● **Brief**
In the entries that follow, find each line with the word "Click" and copy it.

╭─ Listed records

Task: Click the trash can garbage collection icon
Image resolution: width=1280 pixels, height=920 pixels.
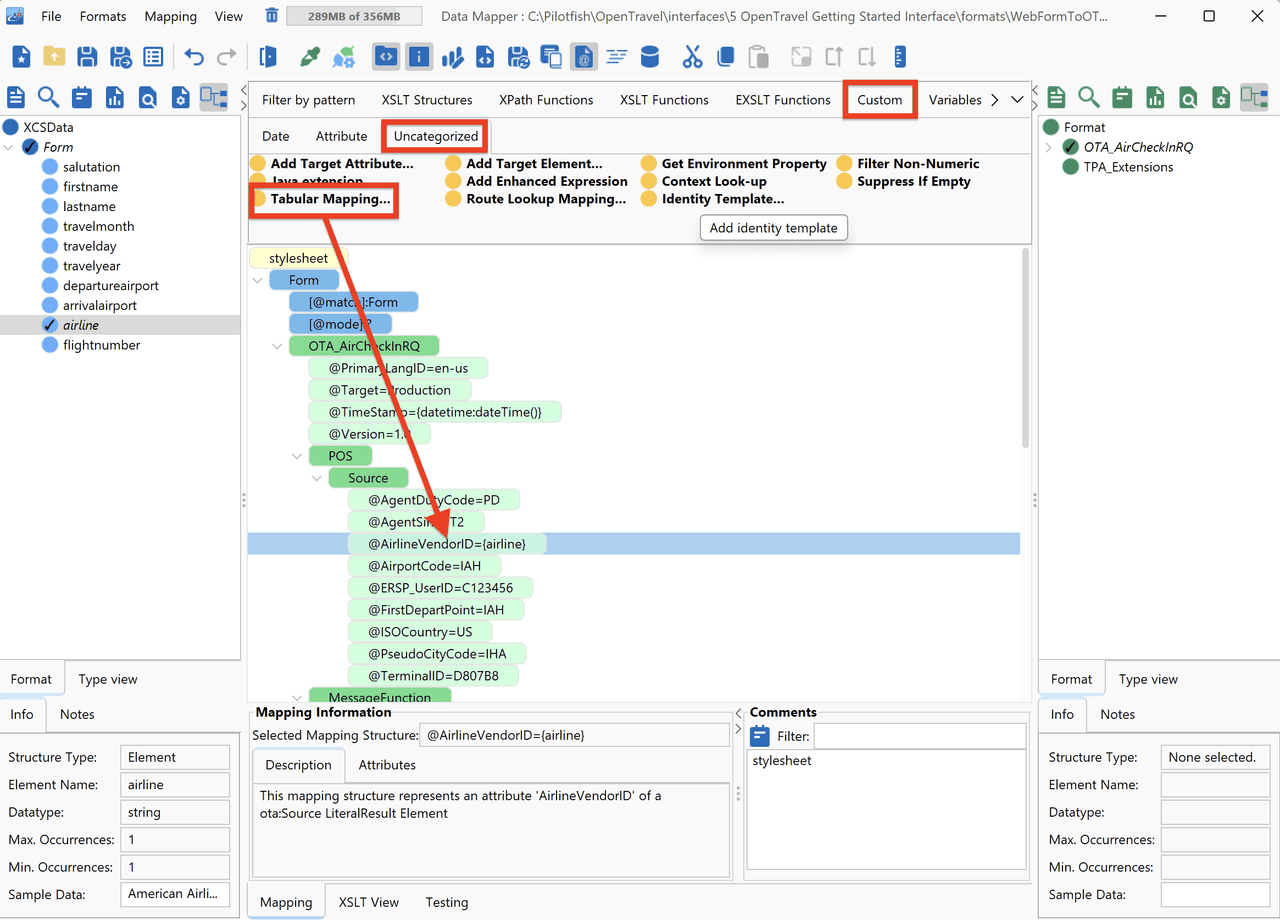Action: [x=272, y=16]
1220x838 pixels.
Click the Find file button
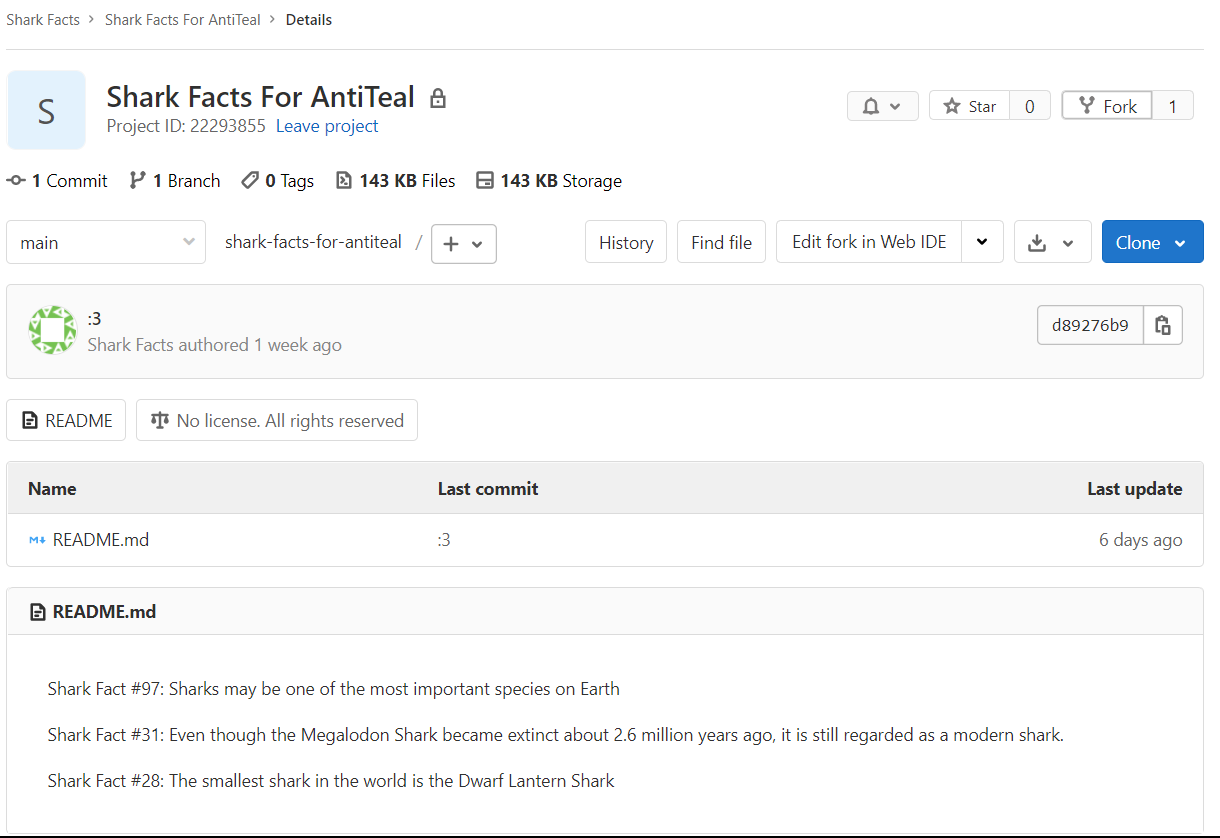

╰─

● **Written solution**
Task: Click the trash can garbage collection icon
Click the Find file button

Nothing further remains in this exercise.